[EXERCISE REQUIREMENTS] Copy, word for word, the portion of the eyeglass prescription article below that runs from "In its simplest" to "computer-graphics conference SIGGRAPH.".

[SOURCE PASSAGE]
Inexpensive optical device enables determination of eyeglass prescriptions

June 25, 2010
Cambridge, MA-- A team at MIT’s Media Lab has come up with a quick, easy and inexpensive method for determining eyeglass prescriptions. Based on mobile phones fitted with lenses, the approach is especially suitable for remote, developing-world locations.

Cambridge, MA-- A team at MIT’s Media Lab has come up with a quick, easy and inexpensive method for determining eyeglass prescriptions. Based on mobile phones fitted with lenses, the approach is especially suitable for remote, developing-world locations.

The team is preparing to conduct clinical trials, but preliminary testing with about 20 people, and objective tests using camera lenses, have shown that it can achieve results comparable to the standard aberrometer test.

In its simplest form, the test can be carried out using a small, plastic device clipped onto the front of a cell phone’s screen. The patient looks into a small lens, and presses the phone’s arrow keys until sets of parallel green and red lines just overlap. This is repeated eight times, with the lines at different angles, for each eye. The whole process takes less than two minutes, at which point software loaded onto the phone provides the prescription data. The device is described in a paper by MIT Media Lab Associate Professor Ramesh Raskar, Visiting Professor Manuel Oliveira, and Media Lab student Vitor Pamplona (lead author of the paper) and post-doctoral research associate Ankit Mohan, that will be presented in late July at the annual computer-graphics conference SIGGRAPH.

The device uses an optical system derived from one some team members developed last year as a way of producing tiny barcodes (called Bokode) that could provide a large amount of information. Raskar explains that he had demonstrated that barcode device to many people, but when he showed it to his wife, she had trouble seeing its patterns. He quickly realized that others he had shown it to had been wearing their glasses or contact lenses, but his wife had been looking into it directly and it had revealed the imperfections in her vision.

[RECORDED INFORMATION]
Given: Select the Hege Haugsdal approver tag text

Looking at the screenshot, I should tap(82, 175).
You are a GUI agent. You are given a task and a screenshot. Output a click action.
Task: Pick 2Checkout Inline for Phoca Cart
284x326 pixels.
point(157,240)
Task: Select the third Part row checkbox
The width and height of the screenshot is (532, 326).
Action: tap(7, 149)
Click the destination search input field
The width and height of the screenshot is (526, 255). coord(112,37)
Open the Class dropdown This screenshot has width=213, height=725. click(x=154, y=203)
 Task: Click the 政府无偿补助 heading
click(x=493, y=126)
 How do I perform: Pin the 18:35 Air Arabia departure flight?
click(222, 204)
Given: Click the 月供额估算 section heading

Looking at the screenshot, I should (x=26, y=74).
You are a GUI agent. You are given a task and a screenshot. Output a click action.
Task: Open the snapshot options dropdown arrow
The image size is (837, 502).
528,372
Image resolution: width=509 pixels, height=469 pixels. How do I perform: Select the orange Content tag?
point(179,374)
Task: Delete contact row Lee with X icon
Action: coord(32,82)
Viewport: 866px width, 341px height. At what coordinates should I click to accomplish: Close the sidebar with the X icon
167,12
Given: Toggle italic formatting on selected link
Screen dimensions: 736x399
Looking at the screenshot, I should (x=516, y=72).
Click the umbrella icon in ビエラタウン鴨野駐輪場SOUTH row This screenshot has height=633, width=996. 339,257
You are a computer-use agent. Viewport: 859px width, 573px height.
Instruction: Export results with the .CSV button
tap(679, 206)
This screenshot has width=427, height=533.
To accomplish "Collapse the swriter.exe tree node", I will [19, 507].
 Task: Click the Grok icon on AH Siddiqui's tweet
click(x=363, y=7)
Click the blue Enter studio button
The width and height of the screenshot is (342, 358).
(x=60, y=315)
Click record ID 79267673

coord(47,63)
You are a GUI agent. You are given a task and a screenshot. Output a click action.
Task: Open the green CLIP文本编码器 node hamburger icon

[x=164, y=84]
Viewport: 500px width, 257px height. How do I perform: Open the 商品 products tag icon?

[COMPLETED TASK]
In its simplest form, the test can be carried out using a small, plastic device clipped onto the front of a cell phone’s screen. The patient looks into a small lens, and presses the phone’s arrow keys until sets of parallel green and red lines just overlap. This is repeated eight times, with the lines at different angles, for each eye. The whole process takes less than two minutes, at which point software loaded onto the phone provides the prescription data. The device is described in a paper by MIT Media Lab Associate Professor Ramesh Raskar, Visiting Professor Manuel Oliveira, and Media Lab student Vitor Pamplona (lead author of the paper) and post-doctoral research associate Ankit Mohan, that will be presented in late July at the annual computer-graphics conference SIGGRAPH.